US President Donald Trump said Thursday that talks with his Mexican counterpart Enrique Pena Nieto -- now called off -- would have been 'fruitless' if Mexico is unwilling to pay for a wall along the countries' common border. (NICHOLAS KAMM/AFP/Getty Images)
“Trump spokesman Sean Spicer added a stunning new detail about the proposed wall project later Thursday, saying that Trump intended to pay for it by imposing a 20-percent tax on all imports from Mexico,” reported the Washington Post. The comments came after Mexican President Enrique Peña Nieto canceled a trip to meet with Donald Trump over the controversy of the wall and who would pay for it.
Hours after Spicer’s remarks, Politico reported, “Later, however, Spicer quickly walked back his comments. The tax on imports, he said, was one possibility for raising revenue, not a specific policy proposal.” But it’s not clear how much of this represents “walking back.”

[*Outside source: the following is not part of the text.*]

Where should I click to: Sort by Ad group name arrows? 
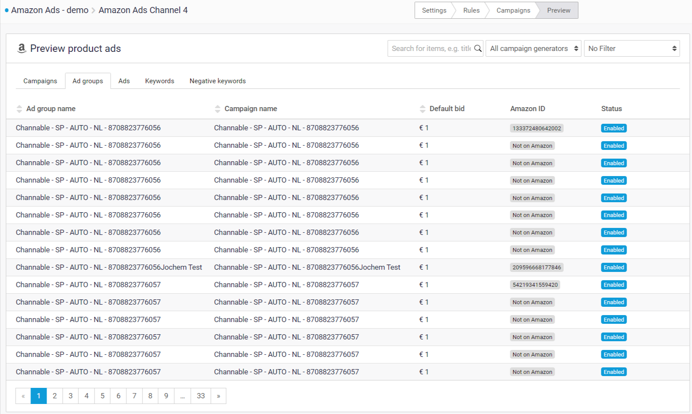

As economists know, a tax on imports is a tax against U.S. consumers, not against a foreign government. “Yes, a 20% tariff is a 20% tax on imports, and would be paid for by American consumers and producers, not Mexico,” according to Mark J. Perry, a professor of economics and finance at the University of Michigan-Flint and creator of the economics blog Carpe Diem. “Of course, the 20% tax/tariff would get passed along to American consumers in the form of higher prices for Mexican products. So it’s an economic reality that it will be Americans (consumers and producers) who will pay for the tariffs and will therefore pay for the wall, if that’s how the tariff revenue is allocated.”
That is not the only problem: Tariffs are set by Congress, which means members of Congress would have to sign off on this idea, including using it to pay for a wall.
A second, likely more serious issue, is imposing a 20-percent tax on imports from Mexico would violate U.S. commitments under both NAFTA (North American Free Trade Agreement) and the WTO (World Trade Organization).
“We bound our tariffs under NAFTA and WTO,” according to a former trade official in the Bush administration I spoke with. “I can’t imagine how the unilateral raising of tariffs like that would not lead to the filing of actions against the United States. If the other country prevailed against the U.S., as it likely would, it would lead to authorized retaliation against U.S. exporters.”